# Fütterung Karpfen (Forelle) Welche Getreidesorte?



## damdam05 (5. April 2009)

Hallo Leute,

wollte mal euch Fragen welche Getreidesorte das beste Preis- Leistungsverhältnis hat, wenn man dazufüttern möchte?

Im Teich ca. 900m² sind Karpfen K1 und K2 ca. 15 Stück und ein halbes Dutzend Forellen...


----------



## forellenfischer1 (5. April 2009)

*AW: Fütterung Karpfen (Forelle) Welche Getreidesorte?*

getreide keins, da gehn dir die forellen ein.forelli wäre ideal


----------



## anglermeister17 (5. April 2009)

*AW: Fütterung Karpfen (Forelle) Welche Getreidesorte?*

Ja, kann da nur zustimmen, noemals Getreide, Mais o.Ä. füttern bei Forellen, die bekommen das nicht verdaut! Haben zwar nen vollen Magen, aber nehmen keine Nährstoffe auf. Durch die Hülle, die Getreide und Mais umgibt, kann sie diese Sachen nicht verdauen.


----------



## Dida (5. April 2009)

*AW: Fütterung Karpfen (Forelle) Welche Getreidesorte?*

Hallo,

und welches Getreide würdet ihr zufüttern, wenn keine Forellen in dem See wären?;+

gruß


----------



## tdh (5. April 2009)

*AW: Fütterung Karpfen (Forelle) Welche Getreidesorte?*

Frage: Was ist "K1"/"K2"???


----------



## forellenfischer1 (5. April 2009)

*AW: Fütterung Karpfen (Forelle) Welche Getreidesorte?*

k1 sind kapfen im 1 sommer.k2 sind karpfen im 2 sommer kurz vor der speisefisch größe.


----------



## Allrounder_85 (5. April 2009)

*AW: Fütterung Karpfen (Forelle) Welche Getreidesorte?*

Also in der Regel werden Karpfen mit aufgequollenem Weizen gefüttert,also halt den weizen vorher im wasser ziehen lassen so 1 bis 2 tage so das er schön aufgeht,so lässt er sich besser verdauen weil die stärke im inneren jetzt für die magensäfte erreichbar ist.Kann sein das der weizen dann ein wenig mufft,aber das ist normal,das kommt vom Gährungsprozess der im Gange ist.Bei Forellen wie schon gesagt unzweckmäßig...#h


----------



## Ossipeter (6. April 2009)

*AW: Fütterung Karpfen (Forelle) Welche Getreidesorte?*

Kauf dir Wintergerste wenn die Karpfen nicht zu viel Fett ansetzen sollen (Speisefisch), ansonsten Roggen oder Tridikale. Einweichen würde ich überhaupt nicht, da das Futter wenn es nicht gleich gefressen, wird zu gären anfängt und nicht mehr gefressen wird und Sauerstoff zehrt bis es verottet ist.
Für die K1 würde ich Getreidebruch aus den o.a. Sorten nehmen.


----------



## Allrounder_85 (6. April 2009)

*AW: Fütterung Karpfen (Forelle) Welche Getreidesorte?*



Ossipeter schrieb:


> Kauf dir Wintergerste wenn die Karpfen nicht zu viel Fett ansetzen sollen (Speisefisch), ansonsten Roggen oder Tridikale. Einweichen würde ich überhaupt nicht, da das Futter wenn es nicht gleich gefressen, wird zu gären anfängt und nicht mehr gefressen wird und Sauerstoff zehrt bis es verottet ist.
> Für die K1 würde ich Getreidebruch aus den o.a. Sorten nehmen.

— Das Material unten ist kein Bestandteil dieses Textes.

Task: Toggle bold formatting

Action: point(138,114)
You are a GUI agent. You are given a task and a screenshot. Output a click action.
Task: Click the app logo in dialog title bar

Ja es kommt ja auch auf die Futtermenge an,man soll den Teich ja auch nicht zu kleistern mit futter,also ich kenne es nur mit einweichen halt eben wegen der besseren Verdauung,das getreide wird im wasser doch eh aufschwemmen und ob es so vorteilhaft ist wenn dies im karpfen magen passiert...|kopfkrat Wie gesagt ich kenn es so,und es gab nie probleme.


----------



## Gü.a.Pa. (6. April 2009)

*AW: Fütterung Karpfen (Forelle) Welche Getreidesorte?*

Bei dieser größe des Teiches und der Menge des Besatzes würde ich überhaupt nicht Füttern, da reicht die Naturnahrung im Teich aus.
Wenn nötig höchsten etwas Gründüngung in den Teich geben,(Teilweise den Rasenschnitt des Ufers 1/3 -1/4der Fläche).


----------



## Hias85 (4. August 2011)

*AW: Fütterung Karpfen (Forelle) Welche Getreidesorte?*

was haltet ihr von geschrodeten weizen???????


----------



## carphunter 47 (4. August 2011)

*AW: Fütterung Karpfen (Forelle) Welche Getreidesorte?*

Hallo Boardies ,

ich würde auf die größe des Teiches gequetschte Greste vorziehen die ich einen Tag im Wasser quellen lasse da der Weizen zu viel Fett im Fleisch der Karpfen ansetzt . Falls du deine Fisch eines Tages mal vermarkten möchtes ,sieht das Fleisch auch nicht so wohl schmeckend aus wenn du mit Weizen fütterst.


----------